Trataba de encontrar una salida. Una vía de escape. Tonto de mí, no me había dado cuenta que la historia ya la habían escrito Paul McCartney y John Lennon (“lo intentaré con una pequeña ayuda de mis amigos”).
Sin saberlo, Eduardo había montado una red de búsqueda de un automóvil barato y que no se muera en las próximas semanas. En pocas horas aparecieron varias opciones, menores todas a 1.000. Pero de “ande, si es puro palo”.
Pasó todo el día y la solución no llegó. Yo seguía usando la camioneta de Eduardo, lo que agrega stress, porque obviamente no podía permtirme un error, un roce, un accidente. Se hizo noche y se fue. Con el nuevo día, se hizo fuerte la posibilidad de comprar un Toyota Camry. Y yo había tenido uno, del 2005. Como cantaba Gardel, “veinte años no es nada”. Es que el Camry que estaba a la venta era de 1985. Pese a ello, estaba bastante entero, con solamente 73.000 millas (unos 117 kilometros) y el interior prácticamente impecable. Diego Montoya, el amigo de Eduardo, fue el nexo con Tato, un dominicano que lo tenía para la venta. Genial. Las nubes comenzaban a desaparecer. Pero mi billetera seguía raquítica y todos los conjuros no eran suficientes para multiplicarla.
Sin darme cuenta, Ringo Starr seguía cantando en mi oído. “Con una pequeña ayudita de mis amigos”. Eduardo, Diego y hasta Horacio y Noemi, todos contribuyeron. Se le presentó un “plan de pago” a Tato (algo insólito para un auto de tan escaso valor. La cuestión es que le entregué los 250 dólares a Tato y este, sin más ni más, me dio el título. “Vaya mañana a Motores y Vehículos y páselo a su nombre, yo le arreglo algunos detalles y a mediodía se lo entrego”, dijo el moreno dominicano.
El camino de regreso a la casa de Eduardo fue diferente. Volvía a saber lo que era sonreír. Pero esa noche seguí tirando periódicos con la camioneta de mi amigo, lo mismo que en la siguiente mañana.
Entonces sí, hice los trámites y todo estaba listo para colocarle las chapas a mi “nuevo” Camry. Tato estaba firme al lado del auto, con todo listo. En pocos minutos, las calles de Mine Hill, la ciudad adonde estaba el vehículo, me veían pasar, loco de contento. “Vuelvo a vivir, vuelvo a cantar”, aunque fuera una mala canción de Sabu.
Desde entonces, el Camry abuelito es mi compañía en las madrugadas en Randolph y en las mañanas a lo largo y ancho del condado de Morris. No da señales de vejez y espero que dure más que las seis semanas que duró el Saturn. Historias de inmigrantes.
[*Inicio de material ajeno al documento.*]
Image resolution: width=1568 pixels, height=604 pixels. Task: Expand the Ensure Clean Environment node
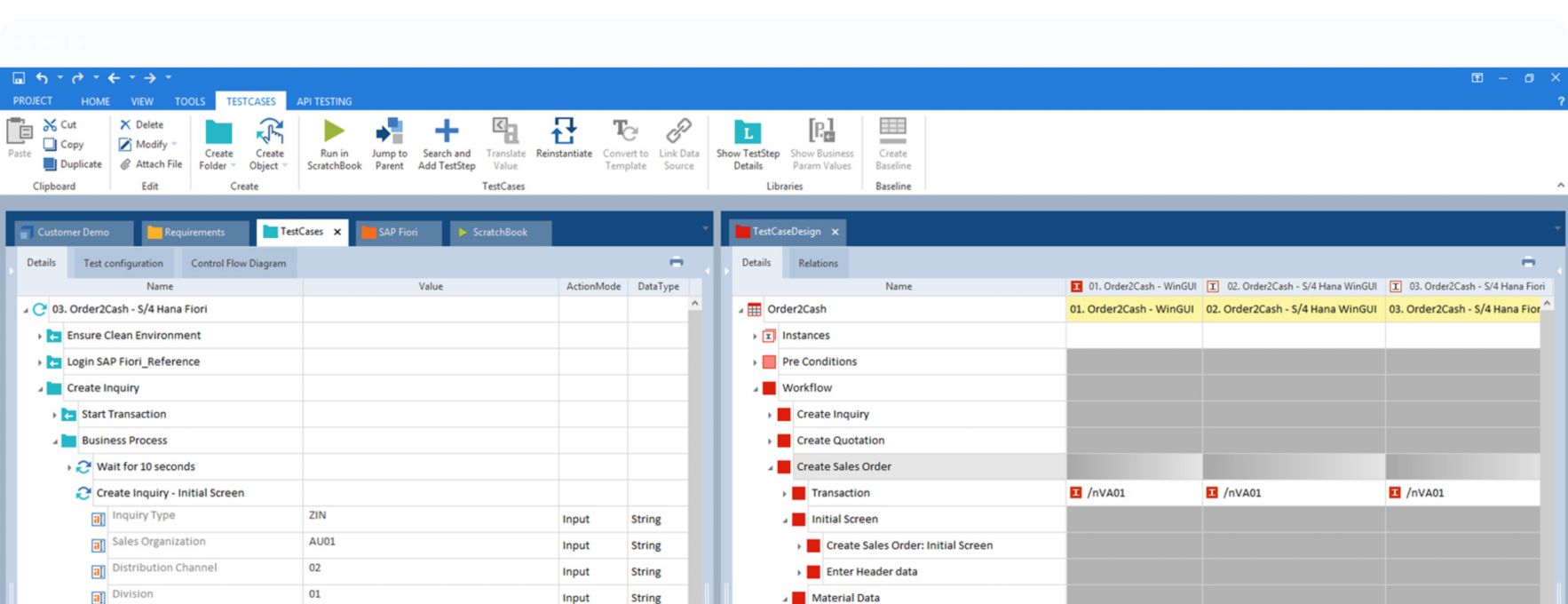(x=40, y=337)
Increíbles historias de la vida real, más apasionantes que la mejor ficción. Pasan aquí y ahora.
Y seguramente se repiten por miles a lo largo y ancho de esta nación y de otras
receptoras de inmigrantes. La mano extendida es el santo y seña de todo inmigrante. Una vez y cuantas sea necesarias.
Lejos de la patria, los momentos de zozobra no faltan. Pero luego de comprobar una vez más que la solidaridad y la amistad crecen proporcionalmente a la distancia que uno ha viajado, queda simplemente aquello que canta el Sabalero. Lindo haberlo vivido ¡para poderlo contar!